7:28Minhas sessões de terapia no hipermercado

por Giovana Madalosso, na FSP

Logo trocarei todos os selos que acumulei com minha angústia por um jogo de panelas

Toda quarta à tarde é a mesma coisa. Entro no meu carro às 15h50 e dirijo duas quadras até o hipermercado do bairro. Eu poderia ir a pé mas isso não atenderia a minha necessidade. Depois de passar pela cancela, faço o contrário do que qualquer cliente faria: procuro a vaga mais distante da porta de entrada. Tiro o cinto de segurança e fico esperando pela ligação.

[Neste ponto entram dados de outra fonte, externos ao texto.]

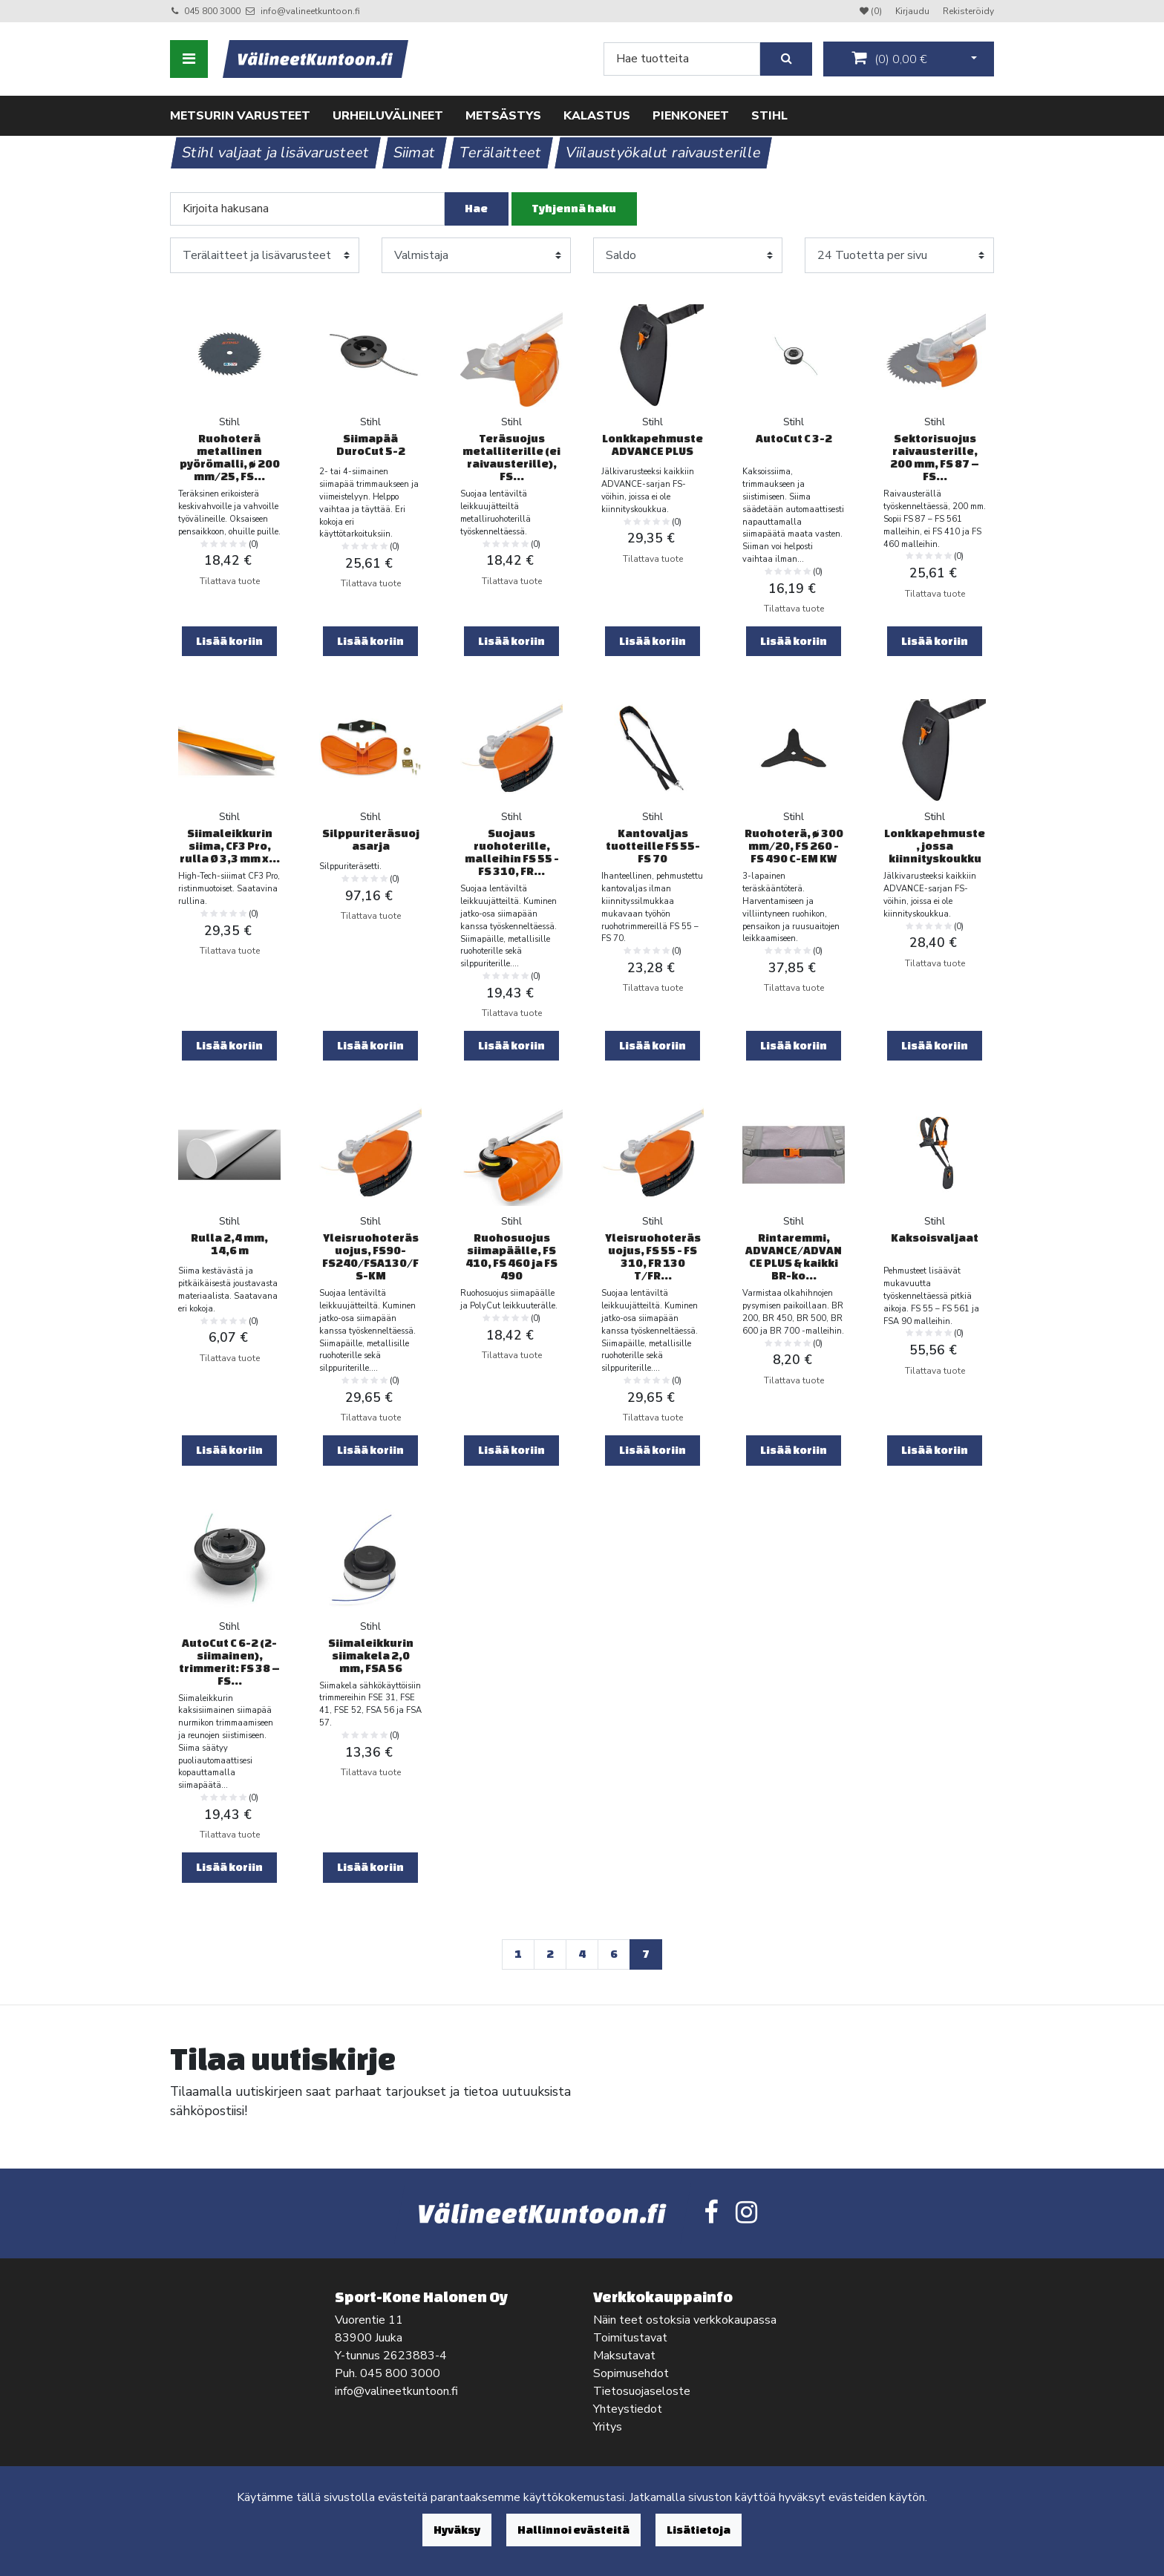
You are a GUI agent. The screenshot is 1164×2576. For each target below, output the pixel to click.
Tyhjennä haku (574, 208)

Tudo começou na pandemia, quando passei a fazer minhas sessões de terapia online. Depois que o isolamento social acabou, por questões geográficas, tive que continuar nesse formato. Durante um tempo, tentei fazer as sessões dentro de casa, mas às vezes era interrompida pela minha filha chorando —filha, quem está pagando para chorar agora sou eu! Ou pela diarista que interrompia minhas divagações dizendo que acabou o sabão em pó. Sem falar no meu companheiro, que eu temia estar me ouvindo com um copo grudado à parede —claro que ele não fazia isso, e é justamente por essas e outras que preciso fazer terapia.

Tentei fazer as sessões na garagem do prédio, mas o sinal oscilava muito. Fui para uma vaga de rua. Quase fui assaltada durante a sessão, tendo que arrancar o carro no meio da conversa. E assim fui avançando bairro afora, até parar no local descrito no começo desta crônica.

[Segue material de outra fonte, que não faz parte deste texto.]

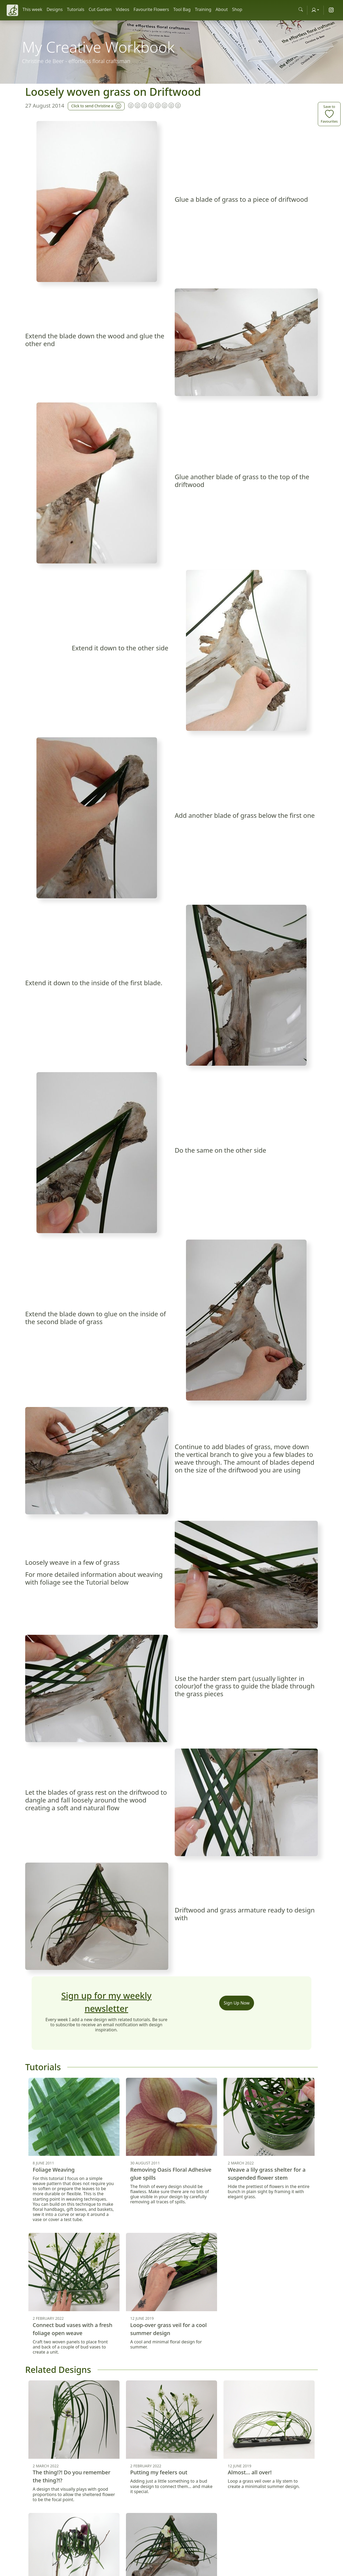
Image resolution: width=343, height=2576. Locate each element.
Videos (122, 9)
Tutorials (75, 9)
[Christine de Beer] (12, 10)
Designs (55, 9)
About (222, 9)
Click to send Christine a (96, 105)
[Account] (315, 10)
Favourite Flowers (151, 9)
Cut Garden (100, 9)
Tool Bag (182, 9)
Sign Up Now (237, 2003)
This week (32, 9)
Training (203, 9)
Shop (237, 9)
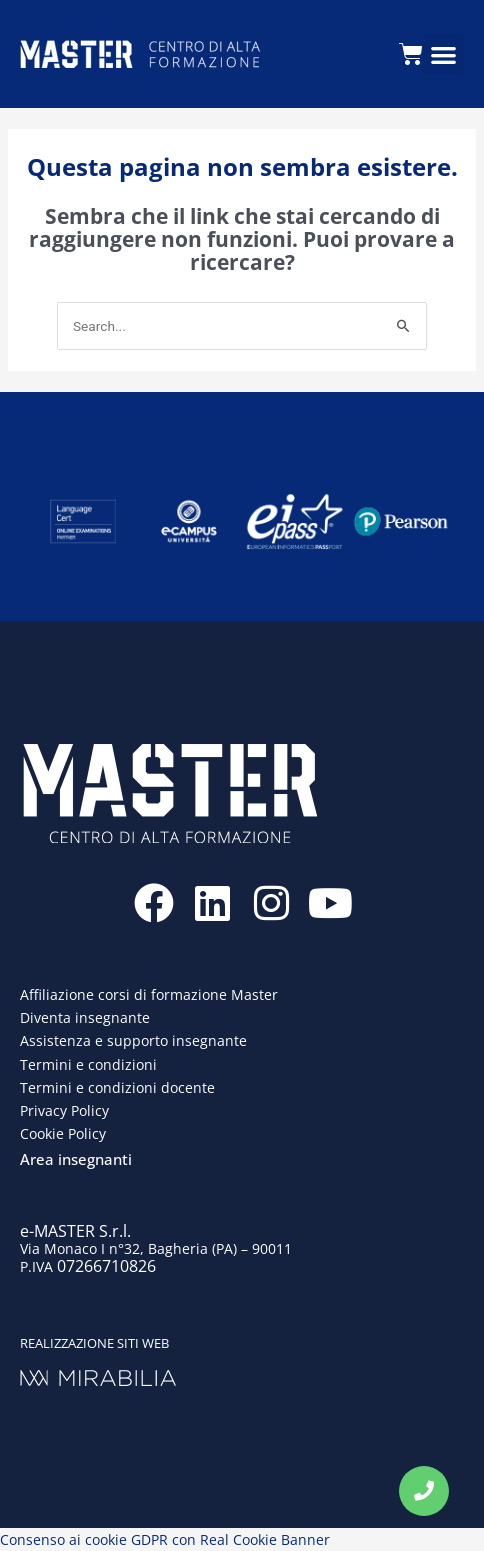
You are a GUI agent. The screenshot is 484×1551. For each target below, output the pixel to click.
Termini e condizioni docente (117, 1087)
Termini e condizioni (88, 1064)
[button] (443, 54)
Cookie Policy (63, 1133)
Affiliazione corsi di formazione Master (149, 994)
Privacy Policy (64, 1110)
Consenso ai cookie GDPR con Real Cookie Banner (165, 1539)
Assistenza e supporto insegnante (133, 1040)
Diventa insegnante (85, 1017)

Na primeira sessão, despertei a desconfiança do vigia do hipermercado. Obviamente, esperava que, após estacionar, eu descesse do carro. Como ele não parava de me observar, resolvi inventar uma desculpa. Abri o vidro e menti que estava esperando pelo meu marido para fazer as compras. Depois continuei a sessão. Acho que o vigia viu quando, num determinado momento, comecei a falar mais alto, a me exaltar. Deve ter pensado que eu brigava com meu marido por ele ter me dado o cano no romântico programa de adquirir papel higiênico a dois.

A partir desse dia, nunca mais me fitou com insistência, nem me importunou. Me vendo conversar, rir e chorar dentro do carro, deve imaginar que, depois que levei aquele cano do meu marido, arrumei um amante online com quem, por motivos insondáveis, converso todas as quartas-feiras.

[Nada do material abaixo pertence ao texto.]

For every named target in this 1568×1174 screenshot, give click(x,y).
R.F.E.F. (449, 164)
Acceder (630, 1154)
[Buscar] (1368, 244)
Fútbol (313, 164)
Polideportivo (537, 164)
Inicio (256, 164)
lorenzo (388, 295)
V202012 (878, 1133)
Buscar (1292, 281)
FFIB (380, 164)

Livre dos olhares de desconfiança, passei a desfrutar da atmosfera de desolamento inspiradora que o local oferece. Há algo de comovente nos splashes de oferta desesperados por atenção. Nos consumidores que passam com compras massivas, como se estivessem em direção a um bunker no apocalipse. Nos carrinhos que às vezes se movimentam sozinhos, dando ao cenário um quê fantasmagórico. Sem falar naquela aura algo deprimente que, a despeito dos letreiros alegres e também por causa deles, cerca toda meca de consumo.

Ao fim da sessão, quando preciso validar o tíquete, entro para comprar alguma coisa. Já percebi que as compras dizem muito sobre a sessão que fiz. Saí com o carrinho abarrotado no dia que descobri que deveria cuidar mais de mim mesma, me dar mais prazeres. Comprei uma caixa de lenços —que já fui abrindo antes de chegar ao caixa— quando percebi o quanto ainda tenho dificuldade para amar. Comprei uma garrafa de vinho no dia em que cogitamos minha possível alta, depois de anos de análise.

A alta acabou não acontecendo. Já virei cliente cadastrada no programa fidelidade. E logo trocarei todos os selos que acumulei com minha angústia por um jogo de panelas antiaderentes.